Carnaval em Porto-Novo, Benim - Bruno Pastre
Carnaval em Porto-Novo, Benim – Bruno Pastre

Chegamos em Porto-Novo dois dias antes das cerimônias do Carnaval, e já no escritório de turismo, encontramos uma descendente de brasileiros, a senhora Correia, que prontamente nos informou sobre o costume de todos os agudás vestirem a mesma roupa durante as festividades. Compramos o tecido e já mandamos fazer uma Bombá (roupa tradicional) para nós.

Tirando a comunidade brasileira, esta festa é pouco conhecida na cidade, e para os moradores parece algo bastante estranho…Estranho não, estrangeiro! Apesar de ser chamado de Carnaval, os festejos ocorrem em janeiro, devido às celebrações em louvor a Nosso Senhor do Bonfim. O diferencial de Porto-Novo com relação a outras cidades é que as cerimônias são unificadas, participando muitas famílias sobre a direção da família Amaral, e em espaço público. Em Ouidah, por exemplo, os ritos ocorrem nas casas das famílias e são particulares.

Carnaval em Porto-Novo, Benim - Bruno Pastre
Carnaval em Porto-Novo, Benim – Bruno Pastre

A festa começa no sábado anterior ao domingo do Bonfim, na parte da tarde, na Maison Amaral. A casa está em uma das ruas principais da cidade e pode ser facilmente avistada por conta de uma grande bandeira brasileira na porta. Ao entrarmos, fomos muito bem recebidos e sentamos para assistir às apresentações.

Dados brutos —

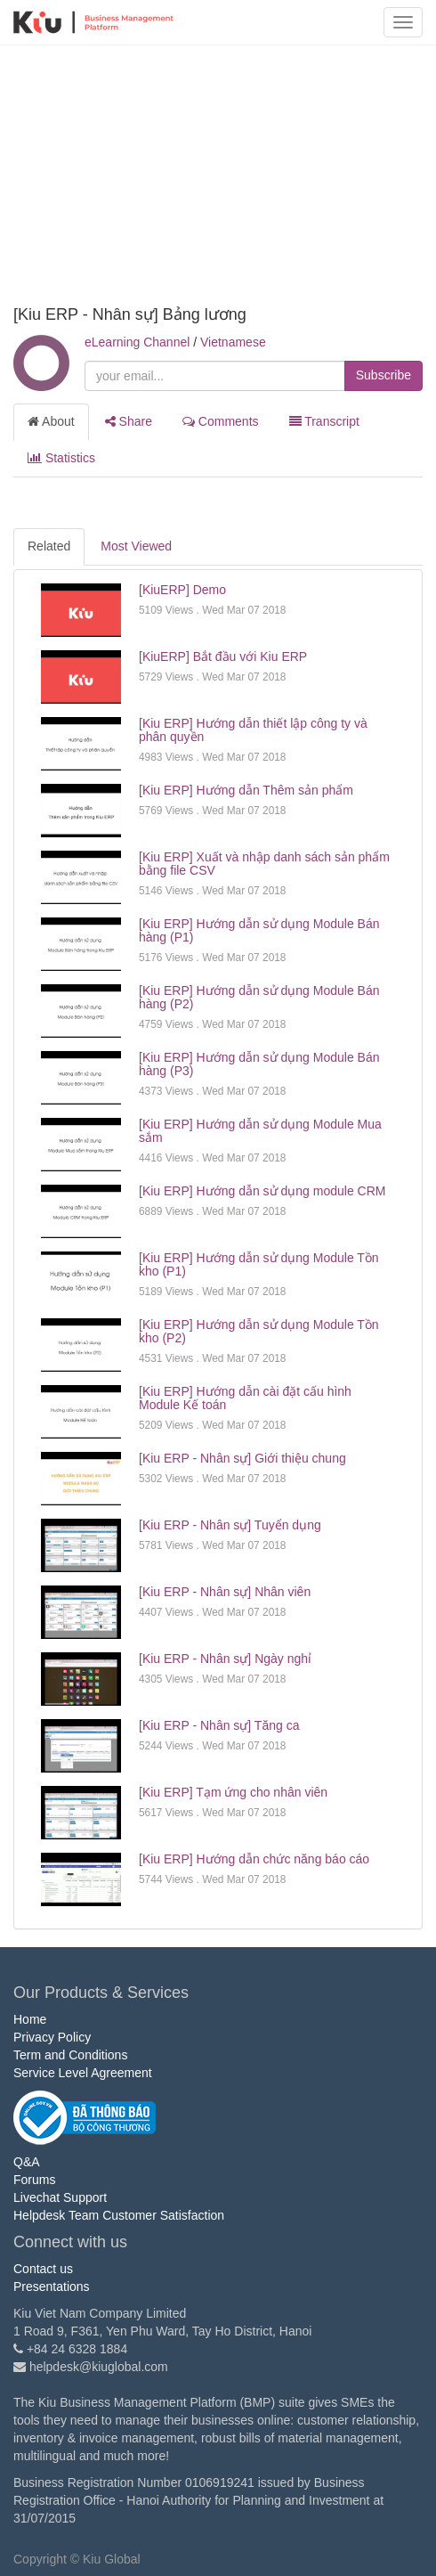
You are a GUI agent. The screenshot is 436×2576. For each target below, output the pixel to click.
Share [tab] (128, 421)
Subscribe (383, 375)
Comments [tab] (220, 421)
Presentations (51, 2286)
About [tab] (51, 421)
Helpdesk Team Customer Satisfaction (118, 2215)
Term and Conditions (70, 2055)
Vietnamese (233, 342)
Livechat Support (60, 2197)
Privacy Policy (52, 2037)
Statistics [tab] (61, 458)
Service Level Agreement (82, 2073)
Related (49, 546)
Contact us (43, 2269)
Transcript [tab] (324, 421)
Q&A (26, 2162)
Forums (34, 2179)
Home (29, 2019)
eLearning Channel (137, 342)
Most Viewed (136, 546)
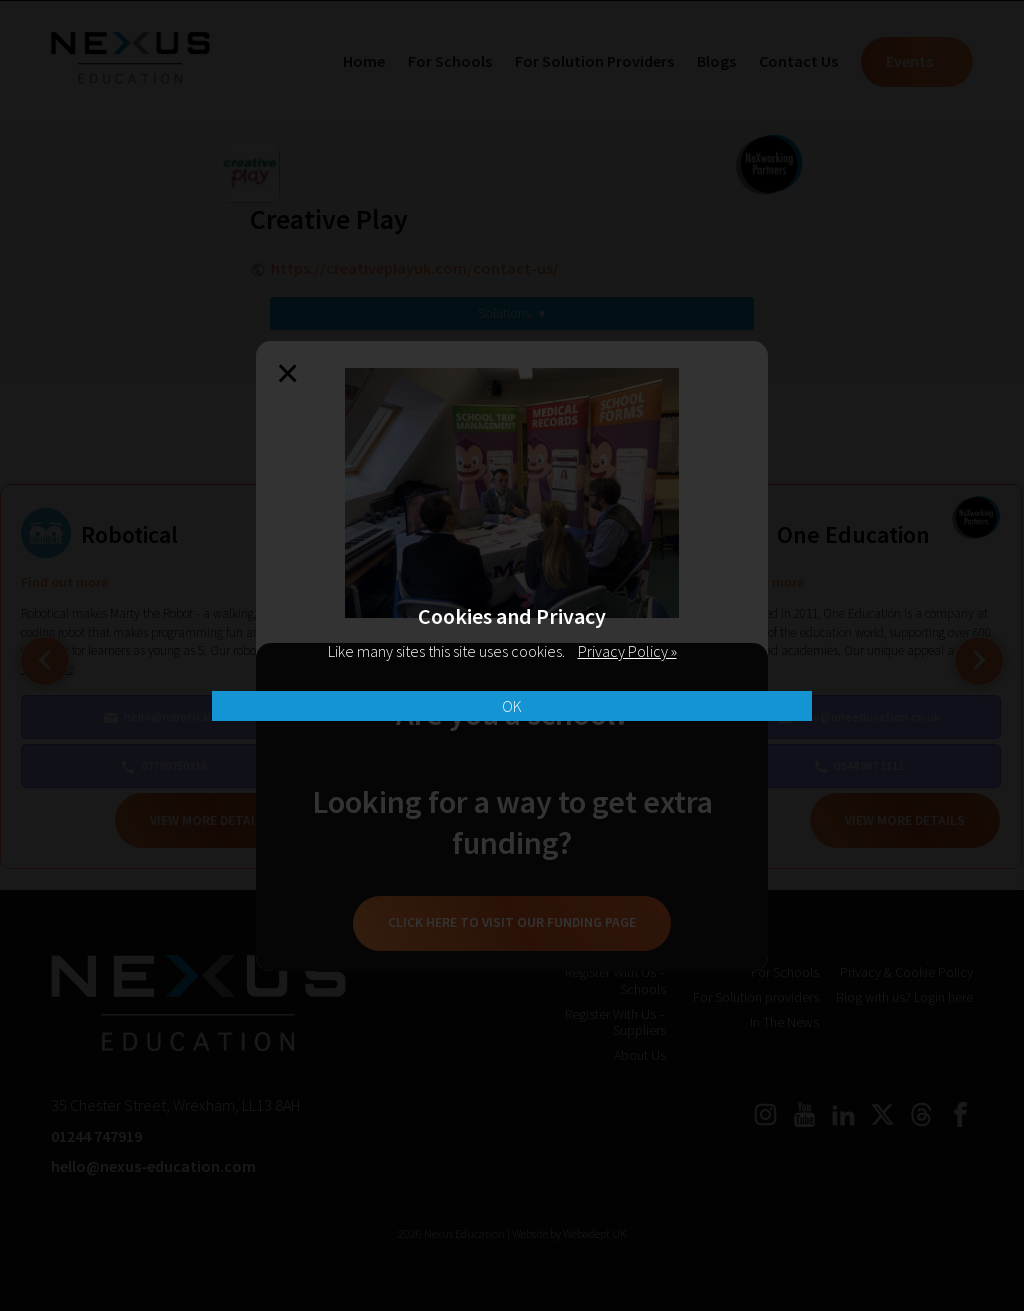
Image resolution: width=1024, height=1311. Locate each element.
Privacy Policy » (627, 651)
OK (512, 706)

Tarefa A — Traduza para o inglês esta frase do texto sobre o Carnaval em Porto-Novo: "Em Ouidah, por exemplo, os ritos ocorrem nas casas das famílias e são particulares."
Tarefa B — Resuma em duas frases o texto sobre o Carnaval em Porto-Novo.
Tarefa C — Segundo o texto sobre o Carnaval em Porto-Novo, o que permite avistar facilmente a Maison Amaral?
As linhas não têm relação com o que se pede aqui.

Resposta da tarefa A — In Ouidah, for example, the rites take place in the families' homes and are private.

Resposta da tarefa B — O relato conta que, ao chegar a Porto-Novo dois dias antes do Carnaval, uma descendente de brasileiros informou sobre o costume de todos os agudás vestirem a mesma roupa, e foi encomendada uma Bombá. A festa, pouco conhecida fora da comunidade brasileira, ocorre em janeiro em louvor a Nosso Senhor do Bonfim, reúne muitas famílias sob a direção da família Amaral em espaço público e começa no sábado anterior ao domingo do Bonfim, na Maison Amaral.

Resposta da tarefa C — Uma grande bandeira brasileira na porta.